O Templo e o Império andavam de mãos dadas desde o tempo de Jesus, e essa aliança abençoada se re-propõe ao longo da história toda. O sistema de culto e sacrifícios de Jerusalém promovia a concentração da riqueza em nome de Deus: dai vêm o tesouro do Templo, a colheita das oferendas para a purificação ritual, as taxas que o povo tinha que pagar contemporaneamente à dominação política estrangeira e aos seus aliados da hierarquia sacerdotal.


Religião anti-ecológica?

É interessante observar como essa estrutura político-econômica, com uma forte influência religioso-cultural, tinha desde o começo um impacto violento também na esfera ecológica: o sistema de sacrifícios permanente previa um saque consistente dos recursos do povo e da natureza, como bem ressaltam várias passagens bíblicas. Entre elas, eis um trecho do livro de Neemias, capítulo 10:

Nós nos comprometemos a entregar todo ano a terça parte de um siclo para o culto do Templo do nosso Deus. Isso servirá para os pães oferecidos a Deus, para a oferta diária, para o holocausto diário, para as solenidades dos sábados, luas novas e festas, para as consagrações e sacrifícios pelo pecado de Israel, e para todo o serviço do Templo do nosso Deus. Nós, sacerdotes, levitas e povo, divididos por famílias, tiramos sorte para ver quem ofereceria lenha a ser levada ao Templo nas épocas certas, todos os anos, a fim de acender o fogo no altar de Javé, nosso Deus, conforme está escrito na Lei. Nós nos comprometemos também a levar para o Templo de Javé, todos os anos, os primeiros frutos de nossas lavouras, os primeiros frutos de todas as árvores frutíferas, e os primogênitos de nossos filhos e rebanhos, conforme está escrito na Lei; e a entregar aos sacerdotes, que servem no Templo, os primogênitos de nossos rebanhos graúdos e miúdos”.
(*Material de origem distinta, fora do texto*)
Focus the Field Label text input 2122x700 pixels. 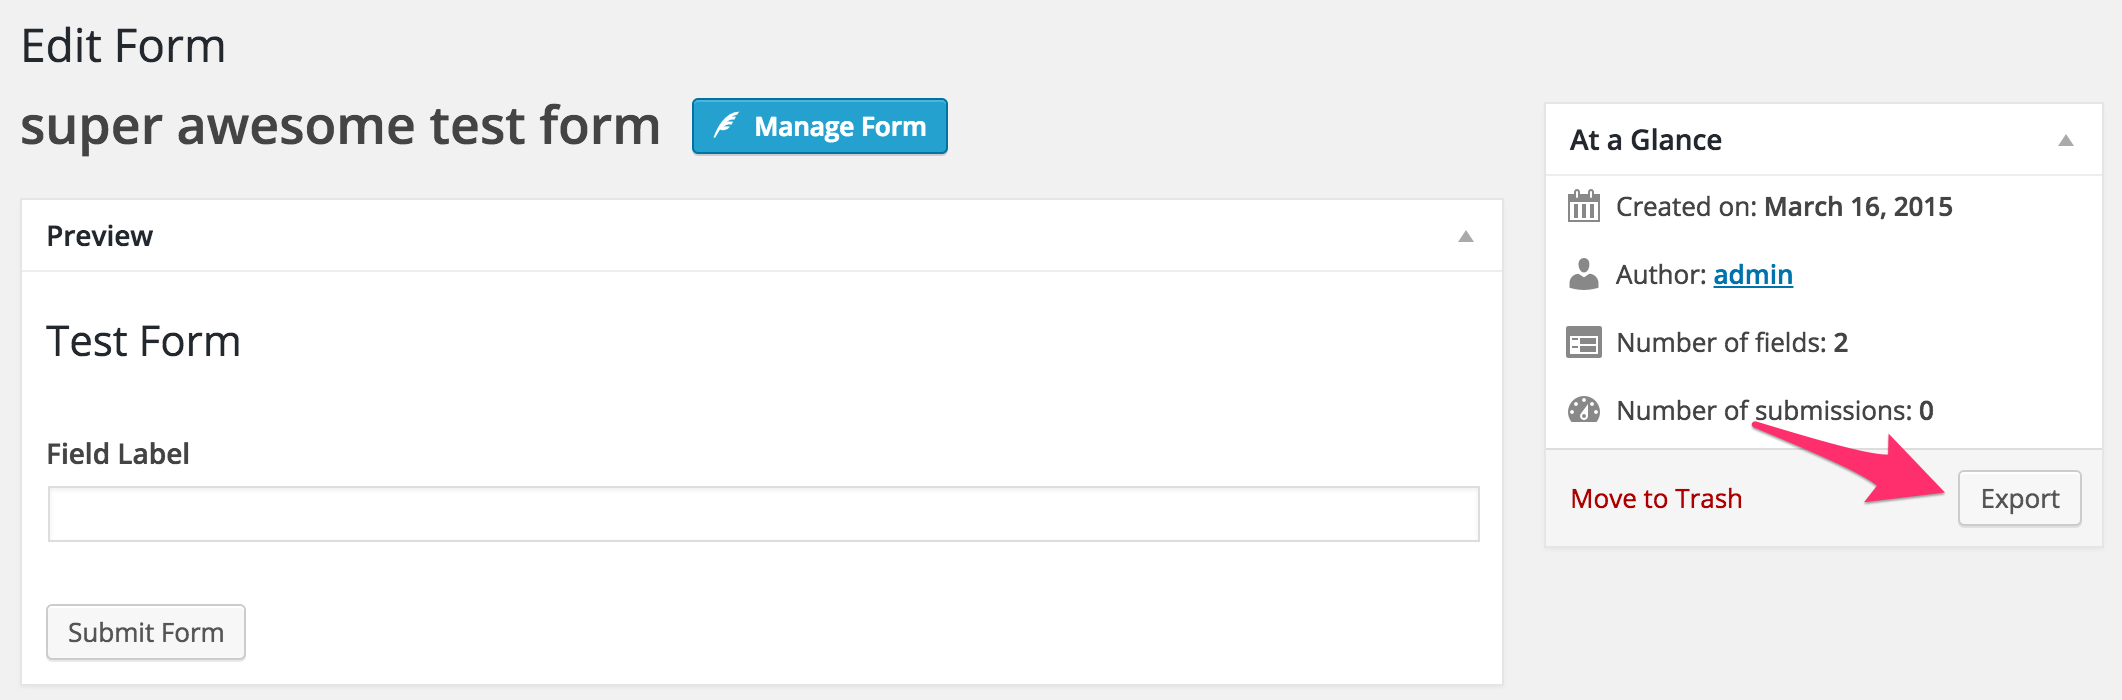(764, 514)
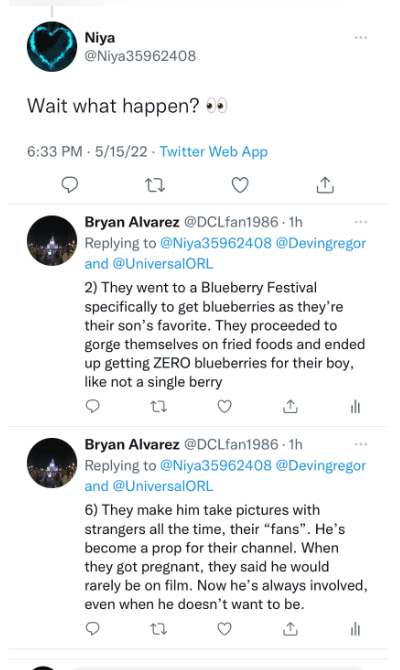The width and height of the screenshot is (400, 670).
Task: Open more options on the Blueberry Festival reply
Action: [361, 222]
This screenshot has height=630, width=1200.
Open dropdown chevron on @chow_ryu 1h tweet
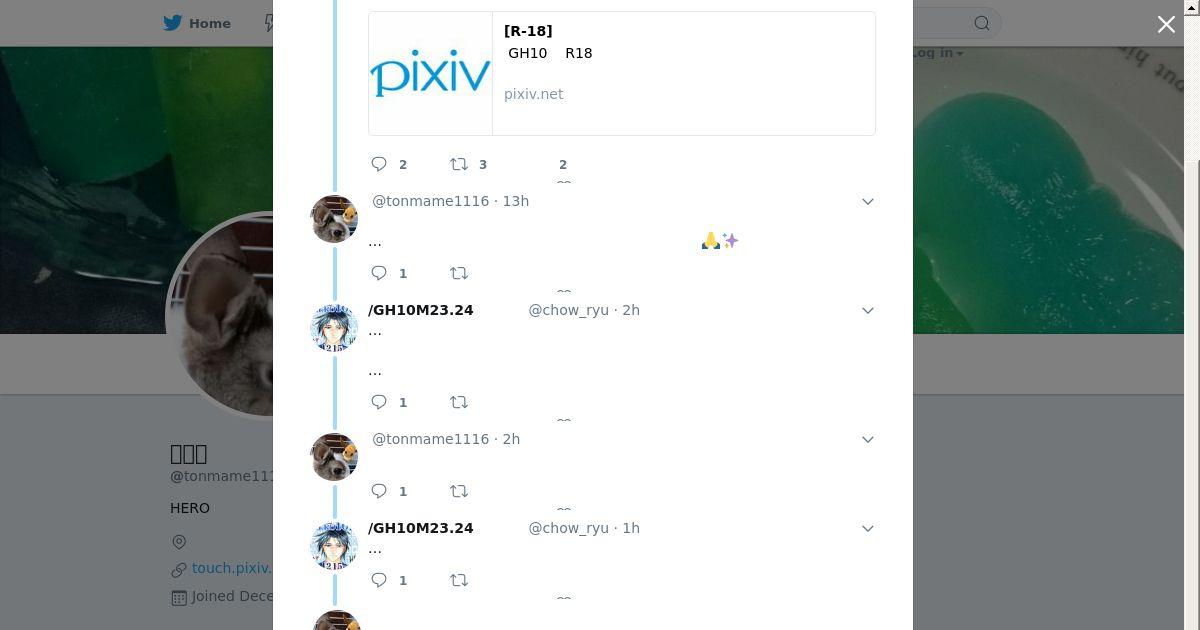coord(868,528)
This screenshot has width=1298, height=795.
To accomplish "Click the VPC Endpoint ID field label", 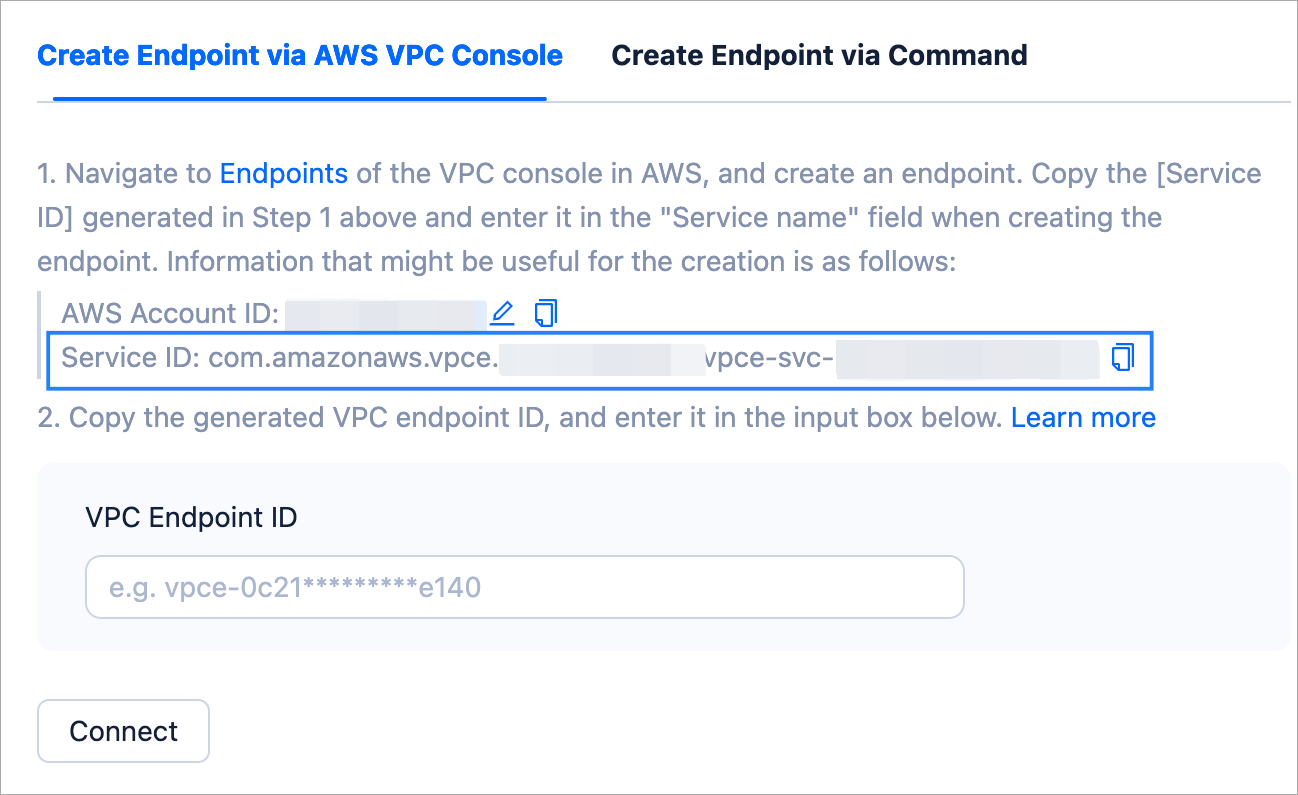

O gasto de madeira anual era enorme, para permitir o holocausto diário (a palavra holocausto significa ‘queimar tudo’). O sistema de sacrifícios era baseado na crença do sangue e do fogo como elementos de expiação e purificação: o perdão do ‘Deus’ ordenador social era mediado através do derramamento do sangue, do sacrifício de vítimas animais e da queima de seus corpos.
Gallazzi, num artigo intrigante, pesquisa os cultos sincréticos no único templo de Iahweh fora de Israel: Elefantina, no Egito (VIII-VI século antes de Cristo). O culto javista é associado, naquele templo, a uma outra divindade, feminina.
O templo não era concebido como concorrencial ao de Jerusalém: “É culto de mulheres para a Rainha dos Céus, culto não sacrifical, feito de incenso, de comida e de bebida, culto para a fartura e a fertilidade, culto popular, que dispensa sacerdotes e templos, celebrado na cidade e no campo”. “Memória de uma religiosidade não excludente e de um javismo ainda não monoteísta”.
Um altar sem sacrifícios, símbolo evocativo de uma sociedade que rejeite a violência como meio de controle social e ambiental. Além disso, “a presença de um culto a uma divindade feminina devia abrir às mulheres espaços sociais que eram impensáveis a partir de um culto exclusivamente monoteísta e masculino”.
Experiências religiosas desse tipo, sem a pretensão de soluções politeístas, simplesmente nos testemunham que no diálogo com outras culturas, religiões e povos, “outro Iahweh é possível”!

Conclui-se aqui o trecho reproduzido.